Here's how memory works in 10.9-->
About memory management in OSX 10.9 Mavericks
Memory is managed differently, and more efficiently in 10.9. It is (mostly) unique in the industry, but may become trend.
Let’s start with the basics. Mechanical disk drives are very slow, with access speeds in the 10s of milliseconds and transfer rates in the 200-400 Mbps range real world. SSDs are much faster, on the order of a couple of ms access and typically 1200-3000 mbps transfer rates. RAM is much faster than either, in the nanosecond access and transfer speeds of ~8 Gbps effective (1 GHz x 8 bits/byte).
These are rough numbers for comparison purposes only.
So the goal is to keep as much in RAM as possible. But if you run out of RAM what do you do?
Traditionally you take the least used RAM and write it to a special part of the disk, in a way that you can access it most efficiently - minimizing the disk delays. This is called a swap file because you swap RAM in and out of it.
10.9 has a new trick: it compresses RAM using the main processors. Rather than swapping stuff to disk (disks are slow), it actually uses the processor to compress memory and make, for example, 1 GB of physical RAM hold as much as 1.5GB. Similar approaches are used to make MP3 files 10x smaller than the real thing - there is redundancy in data and you can take advantage of that. Apple is making the following calculation: the processors can compress way faster than the disk can swap. And its also predicting that the processors are often partly idle - waiting for swap files or disk access. So rather than swap files around, its compresses the files ***in RAM***.
Compression works,. Tests show that on average it is faster, and that 4GB (i have 4 GB RAM) acts like 5 1/2 - 6GB. Wow.
So, 10.9 will load up most of your RAM, knowing that it can compress some when it needs to. So don’t worry too much that it may look like all your RAM is taken - yea, it is, but its OK.
The measures to look at are:
1. amount compressed. Compression means it has run out of RAM and needs more. As long as compression is low this is fine. In fact this is how 10.9 uses RAM more efficiently than 10.6,7 or 8. Contrary to common wisdom, it requires LESS RAM than 10.8. The colored indicator tells you who this is going - green (good), yellow( iffy) and red (bad).
2. amount swapped. Once it cannot compress any further, or can’t do so efficiently, jot begins old-fashioned swapping. This is a major slow-down and means you would benefit from more RAM. Tiny amounts are OK.

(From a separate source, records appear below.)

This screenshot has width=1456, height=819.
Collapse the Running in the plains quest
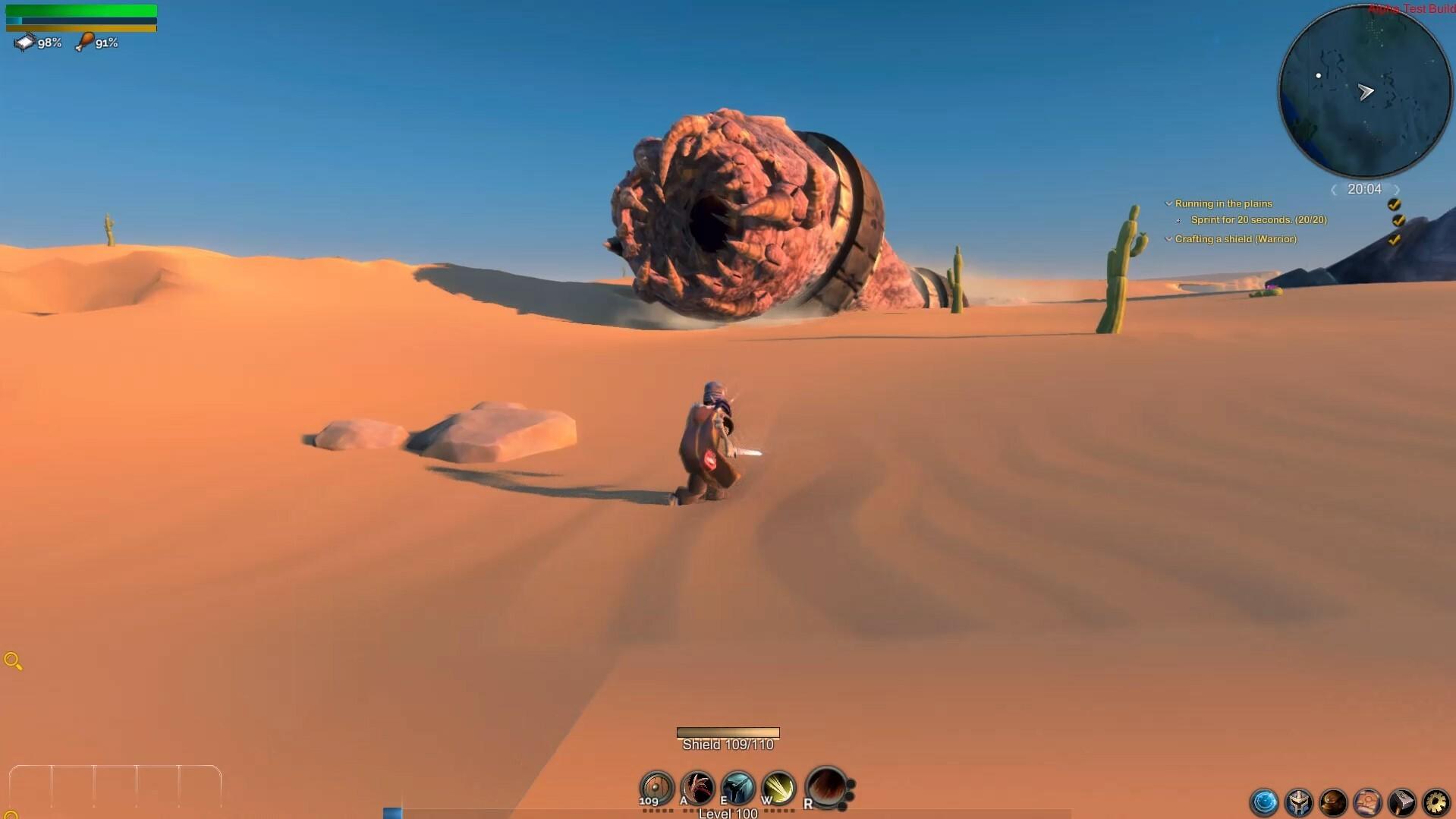pos(1168,203)
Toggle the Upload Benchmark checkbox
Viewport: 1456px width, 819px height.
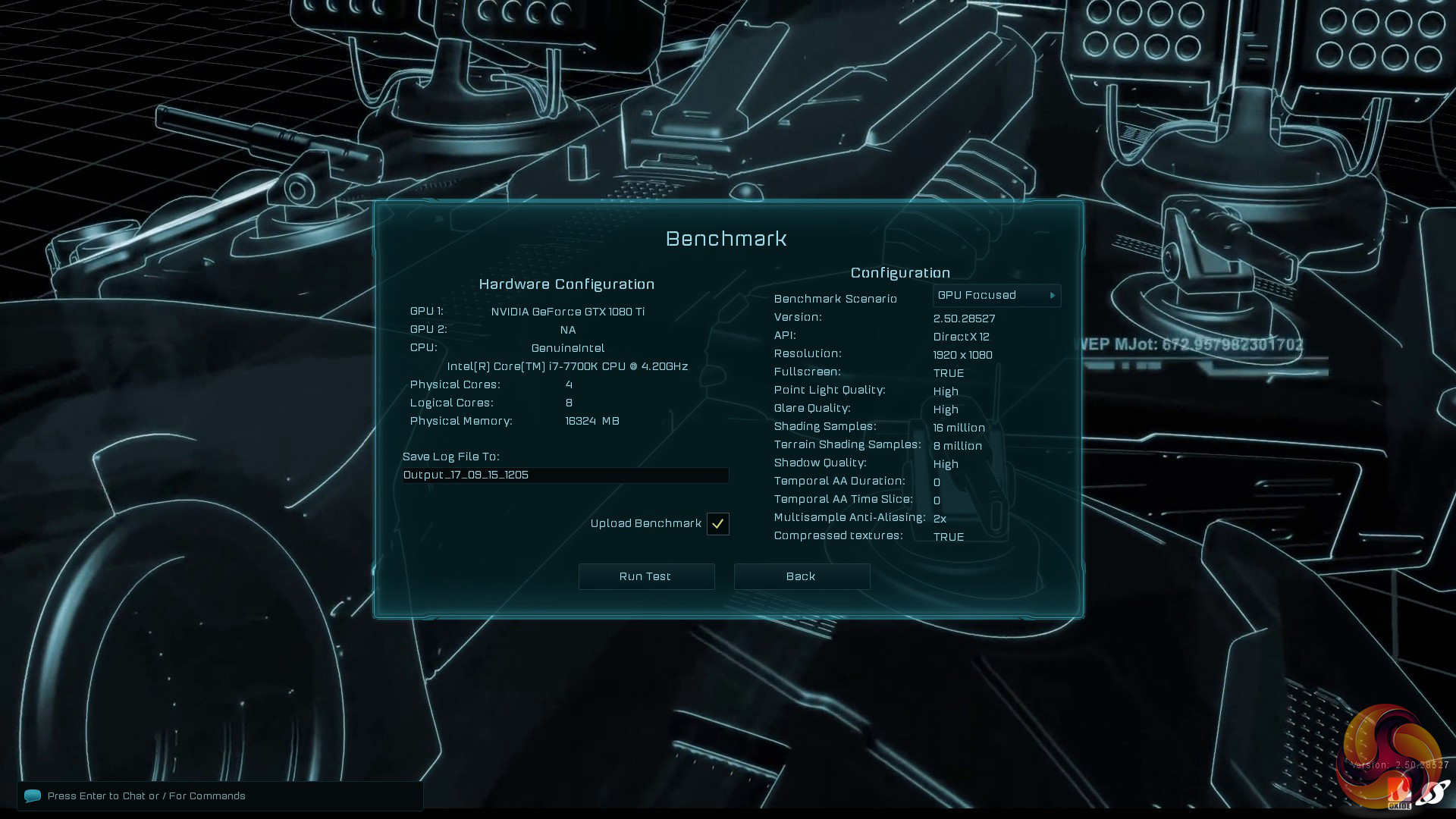click(717, 524)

here's an article by Apple - but on th pre-10.9 memory management techniques....mostly still true, but read on.
http://support.apple.com/kb/HT1342?viewlocale=en_US
Bottom line - compression makes 10.9 use RAM more efficiently than previous OSX versions. It also makes the “ram used” indicator less meaningful, and mans you should monitor “compression” .
That said, RAM has always been one of the most cost effective upgrades possible. People spend too much on new machines and too little on more RAM.